Whatever you decide to do, don't use the charger as is.

Sent from my SM-N960U using Tapatalk


----------



## jbman (Oct 26, 2017)

frodus said:


> The 72V QuiQ charger algorithms start around 73V at the lowest cutoff algorithm, up to about 98V at its highest cutoff algorithm. You can't use it BY ITSELF with a 67V pack without severely overcharging it. You'll need a BMS to shut it off when you hit HVC on one cell. If you don't have a BMS, then you should not use this 72V charger, you should use a 48V charger (range from about 49V up to 65.5V), and charge to 65.5VDC.
> 
> Also, you can change the algorithms if you have the programmer, but you need the Lithium algorithms. They only include lead acid algorithms in the programming kit. I'm one of the few out there that program them for Lithium, and DeltaQ won't give them to you if you ask. I provide a programming service if you need. DeltaQ will make you go to Fullriver or somewhere else and they charge a ton.
> 
> You cannot make your own algorithm for that charger. The software allows you to load an algorithm from DeltaQ, but not to manipulate it in any way.

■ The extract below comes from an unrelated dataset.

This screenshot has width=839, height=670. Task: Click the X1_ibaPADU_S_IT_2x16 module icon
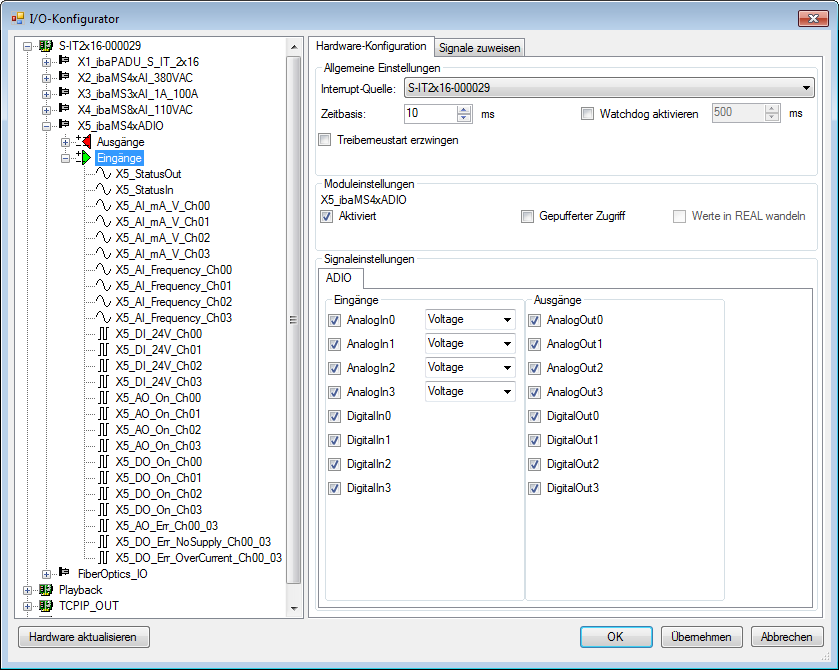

I have a 2.5kw Elcon charger in my MG that was originally programmed for lead acid. I considered just using my BMS to shut it off when it hit the cutoff voltage, but the extra layer of not-burning-my-house-down security if something went wrong was worth the wait and coin to get it reprogrammed.

Sent from my SM-N960U using Tapatalk


----------



## boekel (Nov 10, 2010)

jbman said:


> I considered just using my BMS to shut it off when it hit the cutoff voltage, but the extra layer of not-burning-my-house-down security if something went wrong was worth the wait and coin to get it reprogrammed.


This is the correct answer.

A charger with a fixed profile needs to be set at the 'normal' maximum charge voltage, the BMS only kicks in if there is a problem in the pack (single cell overvoltage, too low / high temperature, etc)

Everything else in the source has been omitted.